+++ PASSAGE SHOWN +++

To be clear, by "visually interesting" I mean pictures that are not totally dependent upon their referent to create interest. Think Jackson Pollock here. One could reasonably say that his paintings were about "nothing" except, of course, they were all about visual energy, motion, spacial and color/tonal relationships. In a very real sense he made something very interesting out of "nothing".

It is well worth noting in the context of my positing that Jackson said of his technique:

"When I am in my painting, I'm not aware of what I'm doing. It is only after a sort of 'get acquainted' period that I see what I have been about. I have no fear of making changes, destroying the image, etc., because the painting has a life of its own. I try to let it come through. It is only when I lose contact with the painting that the result is a mess. Otherwise there is pure harmony, an easy give and take, and the painting comes out well."

+++ GIVEN RECORDS +++

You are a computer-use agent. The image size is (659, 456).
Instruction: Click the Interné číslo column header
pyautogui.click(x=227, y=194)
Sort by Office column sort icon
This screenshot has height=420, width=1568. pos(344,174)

+++
+++ GIVEN RECORDS +++

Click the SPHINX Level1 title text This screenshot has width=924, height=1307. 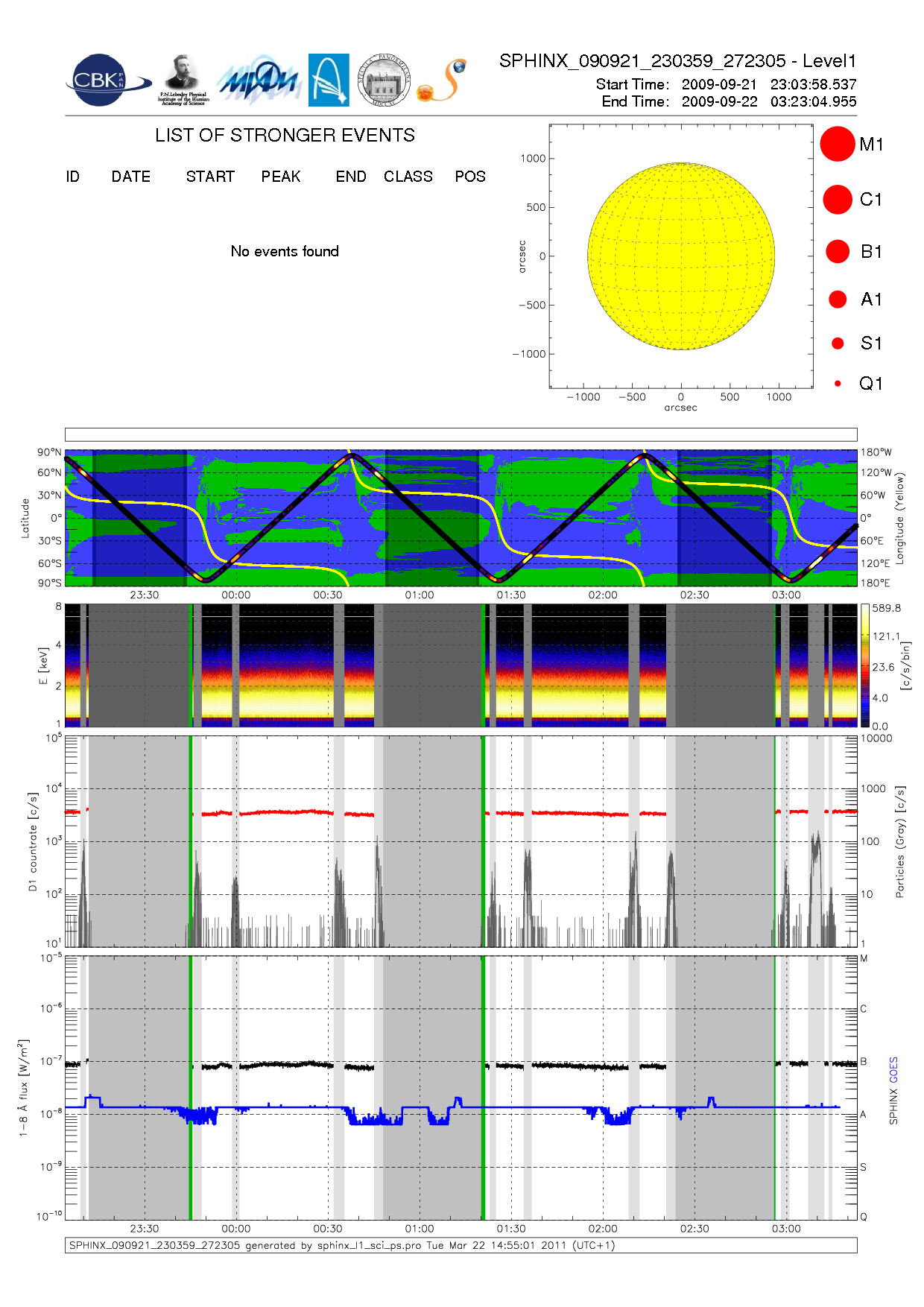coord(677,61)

+++

» **PROBLEM DESCRIPTION**
In the passage about Jackson Pollock, when does Pollock say a painting turns out a mess? The entries have no part in this.

» **THE RESPONSE**
When he loses contact with the painting.